An early-stage investor is like a high school teacher. They are not competing with the university teacher — they’re preparing students to get to that stage. The high school curriculum just got rewritten. The university hasn’t updated its admissions criteria.

The misconception: growth equity doesn’t care about early-stage

They should. The ZIRP era proved it. Loose seed money created a flood of companies with inflated valuations. Growth funds inherited that overhang. “We’re still digesting that, actually”, says Tina Cheng, Partner at Cherubic Ventures, which has backed seed-stage founders for over a decade.

The same transmission mechanism is operating now, just with different content. What’s being selected for at seed has fundamentally shifted, and every stage downstream will feel the consequences.

What’s changing at the intake

Software lost its premium. Seed investors are deprioritizing pure software companies. When the cost of writing software approaches zero, pure software becomes a commodity. Too easy to replicate, too hard to defend. The price of software-only businesses will compress over time because the barrier that once protected them no longer exists.

For the growth investor, the implication is: the next generation of companies reaching Series B and C will look different from the last one. Fewer SaaS plays. More companies where software is a layer on top of something real: infrastructure, supply chain, biotech, energy, regulatory moats. The software companies worth a lot today all share a pattern — a real-world component underneath. Amazon is a warehousing and logistics machine. Uber is a driver network and regulatory moat. The code is the interface, not the advantage.

Software sitting closer to physical work, that’s what we look for”, Tina shares.

The benchmarks inflated past recognition. A million dollars in ARR used to be the Series A bar. Now it barely registers. The criteria that used to be a Series B is now a Series A. “It’s the same fraction of the company, but you need to write bigger checks.” When Cursor and Lovable can hit $50M ARR in a year with tiny teams, the old milestones are decorative. Companies that would have been Series A candidates two years ago float between rounds — too mature for seed, too small for what Series A now demands.

For growth-stage operators, this means the companies arriving at your door already survived a harder filter. They’re leaner, faster, and built on different assumptions. Your evaluation frameworks need to match.

Distribution replaced technology as the selection criterion. Cal AI reached $30M ARR through influencer marketing and paid acquisition. No VC money. The product wasn’t technically remarkable. The go-to-market was everything.

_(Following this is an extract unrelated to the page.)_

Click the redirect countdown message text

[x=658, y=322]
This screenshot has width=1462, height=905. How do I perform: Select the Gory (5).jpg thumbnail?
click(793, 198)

When everyone is building, reaching buyers becomes the constraint. Seed investors now pattern-match on distribution capability as much as technical differentiation. The companies graduating upstream will have distribution baked in from day one. If your portfolio companies still treat go-to-market as a post-product function, they’ll face competitors who never made that separation.

What to do instead

Update your pattern-matching to what’s being selected upstream. If you’re evaluating growth-stage companies or acquisition targets using last cycle’s criteria — SaaS metrics, pure software moats, traditional ARR benchmarks — you’re reading an expired map. The companies coming through the pipeline were selected for different traits: physical-world integration, distribution-first thinking, capital efficiency at AI-era speed.

Stress-test your portfolio’s moats from the bottom up. For every software company in your portfolio, ask: what happens when a seed-stage company, built with near-zero software costs, enters this market? If the answer depends on your codebase, that’s not a moat anymore. The durable advantages are data flywheels, regulatory positions, customer integration depth, and domain networks — the things that can’t be vibe-coded in an afternoon.

Build upstream intelligence as a practice. Watch what seed funds are selecting against. What categories are they avoiding? That’s your 2-year forecast for what the competitive landscape looks like.

The diagnostic

Do you know what seed investors are selecting for right now? If not, you’re evaluating companies against yesterday’s criteria — and the ones that pass your bar may be the ones that couldn’t pass theirs.